The role and importance of appropriate schemes for external quality assurance (EQA) in medical laboratories were reviewed recently (1). Most EQA schemes developed to verify the quality of laboratory performance are now evolving toward a more general concept of quality assurance, including the evaluation of method performance, postmarket surveillance, training, and technical support (2).

In recent years, molecular biology-based methods have become widely used in clinical laboratories, primarily because of the great versatility of PCR-based methods. The high sensitivity of amplification techniques and the complexity of the correlated molecular methods have produced an obvious demand for assay standardization and quality assurance. The IFCC has included participation in EQA schemes as a key tool for quality assessment of molecular amplification methods applied to clinical diagnostics (3). In a recent report, this requirement was considered to be a cornerstone of molecular testing to ensure a correct diagnosis (4).
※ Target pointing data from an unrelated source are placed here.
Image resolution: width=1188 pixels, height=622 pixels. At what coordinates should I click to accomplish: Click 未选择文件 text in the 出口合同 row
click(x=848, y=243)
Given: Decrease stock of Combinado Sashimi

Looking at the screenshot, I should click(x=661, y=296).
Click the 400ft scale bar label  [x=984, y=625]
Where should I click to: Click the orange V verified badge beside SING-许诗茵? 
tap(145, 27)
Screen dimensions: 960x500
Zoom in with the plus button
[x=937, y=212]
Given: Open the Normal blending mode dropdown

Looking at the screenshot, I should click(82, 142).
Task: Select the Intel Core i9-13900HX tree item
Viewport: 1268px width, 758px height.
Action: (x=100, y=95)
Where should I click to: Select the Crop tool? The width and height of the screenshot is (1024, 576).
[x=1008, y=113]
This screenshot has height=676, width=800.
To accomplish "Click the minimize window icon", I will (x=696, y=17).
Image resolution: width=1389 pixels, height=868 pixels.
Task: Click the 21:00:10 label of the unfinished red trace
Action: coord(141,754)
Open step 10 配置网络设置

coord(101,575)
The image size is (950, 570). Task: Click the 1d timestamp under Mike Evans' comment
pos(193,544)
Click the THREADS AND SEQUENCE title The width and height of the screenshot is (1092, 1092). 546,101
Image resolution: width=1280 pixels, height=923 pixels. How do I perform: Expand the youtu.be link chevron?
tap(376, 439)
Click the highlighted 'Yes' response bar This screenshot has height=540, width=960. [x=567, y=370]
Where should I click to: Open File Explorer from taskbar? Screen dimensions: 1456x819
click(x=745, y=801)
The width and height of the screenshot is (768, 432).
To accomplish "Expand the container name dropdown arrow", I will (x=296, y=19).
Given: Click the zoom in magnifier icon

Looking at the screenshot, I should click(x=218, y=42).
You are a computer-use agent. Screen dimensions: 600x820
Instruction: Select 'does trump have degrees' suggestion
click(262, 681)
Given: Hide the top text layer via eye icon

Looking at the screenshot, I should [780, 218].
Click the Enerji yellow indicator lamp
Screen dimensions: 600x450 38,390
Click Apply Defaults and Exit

The importance of proficiency testing in molecular genetics was recently emphasized in the US (5) and in Europe (6)(7)(8). Quality assessment programs were recently developed for Huntington disease (9), cystic fibrosis (10)(11), familial thrombophilia (12), factor V Leiden mutations (13), and Y-chromosome microdeletions (14). Proficiency testing programs were also developed for molecular diagnostic testing of infectious diseases such as the hepatitis B (15), hepatitis C (16), and hepatitis G viruses (17); enterovirus (18); JC virus (19); herpes simplex virus (20); cytomegalovirus (21); HIV-1 (22)(23)(24); toxoplasmas (25); and Mycobacterium tuberculosis (26). Finally, in molecular cancer diagnosis, only a few multicenter studies have been performed for quality-control evaluation of PCR-based tests in leukemia diagnosis (27)(28)(29)(30) and in the evaluation of multidrug resistance gene 1 expression detected by reverse transcription-PCR (RT-PCR) or Northern blot analysis (31).

In spite of these rare examples, EQA programs for many diagnostic tests based on nucleic acid amplification have not been implemented on a regular basis. This limitation is particularly evident for rare diseases and for diagnostic tests in an experimental phase. In addition, considering the large variability of methodologic variants and diagnostic approaches, the development of specific EQA programs based on application-based proficiency testing for any diagnostic molecular tool remains challenging (3). A valuable alternative to this limitation is the development of EQA trials based on methodologic proficiency testing and directed to the evaluation of analytical aspects common to the majority of PCR-based tests.

This alternative procedure was first proposed by the Central Reference Institution of the German Society of Clinical Chemistry (DGKC) and Laboratory Medicine (DGLM), which demonstrated the value of this approach and its applicability to all diagnostic laboratories, independent from their specific field of specialization (32)(33). The main innovation of this program, compared with conventional EQA programs, is that the evaluation of results from each participating laboratory is based on two distinct analyses. The first analysis is based on the data reported by participants (i.e., quantity and quality of DNA as obtained by spectrophotometric measurement and number and size of amplicons after gel electrophoresis). The second analysis, performed in the center responsible for the EQA program, involves simultaneous densitometric analysis of all post-PCR products to evaluate the efficiency of amplification (34).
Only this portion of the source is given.